The role of the global enterprises.
There can be no doubt that the role and nature of the global enterprises have been fundamental factors in the development of world trade and the global economy over the past half century. Indeed, these enterprises have, in many cases, become the states’ financial and economic competitors. This competitive logic was already a factor in the activity of the multinational corporations formed after the Second World War, as already testified by Jean Jacques Servan-Schreiber in the 1960s.[10] Since then, however, the phenomenon has undoubtedly undergone a quantum leap: “In 2000, a report by the Institute for Policy Studies dropped a bombshell: Comparison of corporate sales of the largest multinational companies with the gross domestic product of the world’s wealthiest countries revealed that 51 of the world’s largest economies were corporations; just 49 were countries.” Furthermore, “in 2008, the UN’s World Investment Report noted that the number of multinational companies had grown from 7,250 in the late 1970s to more than 60,000 three decades later”.[11]
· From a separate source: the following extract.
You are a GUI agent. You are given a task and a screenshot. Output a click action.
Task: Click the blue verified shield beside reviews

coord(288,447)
These figures explain why many are now wondering whether it is still possible to think in terms of strong domestic companies as the bedrock of a country’s economic growth. Domestic companies were always considered the driving force of development and growth in traditional economic systems, but in the era of globalisation, the logic of profit maximisation means that these companies, especially those operating from small states, are neither bound nor motivated to work to improve the national system to which they belong, precisely because it has ceased to be fundamental to their survival. Indeed, once it has been milked for all the funding and support it can give, the national system is actually perceived as an obstacle to the expansion of their activity. Therefore, these companies become increasingly interested in the policies of the states that they see as targets for their production and commercial activities.
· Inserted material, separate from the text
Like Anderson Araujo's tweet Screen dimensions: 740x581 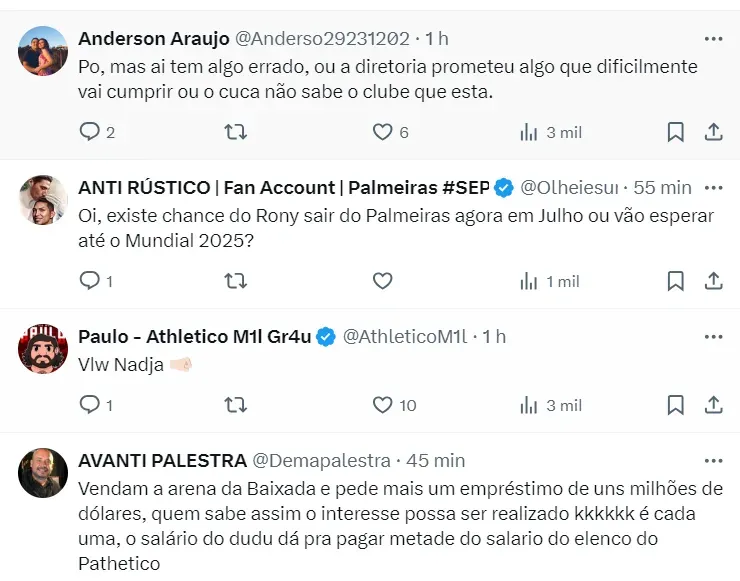tap(382, 132)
As long ago as 1996, Susan Strange pointed out that “One incidental consequence of such global shifts will certainly be to increase the separation of firms from the governments of their home bases. American, British, even Japanese firms, finding new markets where demand is growing, will also find they need to pay more heed to the wishes of whatever central or local, state or non-state authority governs these new markets”.[12] Still in the 1990s, Robert Reich identified network enterprises, or global webs, as the new business models that were profoundly changing the production system and forms of development: “National champions everywhere are becoming global webs with no particular connection to any single nation”.[13] “In the older high-volume economy, most products — like the corporations from which they emanated — had distinct nationalities. Regardless of how many international borders they crossed, their country of origin [...] was never in doubt”. “The old American multinational corporation was controlled from its American headquarters. Its foreign subsidiaries were indeed subsidiary”.[14] In this framework, ownership and control were indisputably in American hands and strategic planning was carried out in the USA. But with the new web of enterprise, “instead of a pyramid […] the high-value enterprise looks more like a spider’s web. Strategic brokers are at the centre, but there are all sorts of connections that do not involve them directly, and new connections are being spun all the time”. “By the 1990s, most ‘trade’ no longer occurred in arm’s-length transactions between buyers in one nation and sellers in another, but between people within the same web. […] They may be part of the same multinational corporation, collecting salaries from one source, or they may be working in different companies that share in any profits from the joint venture, or they may simply contract with one another to perform specific services for a preestablished fee”.[15]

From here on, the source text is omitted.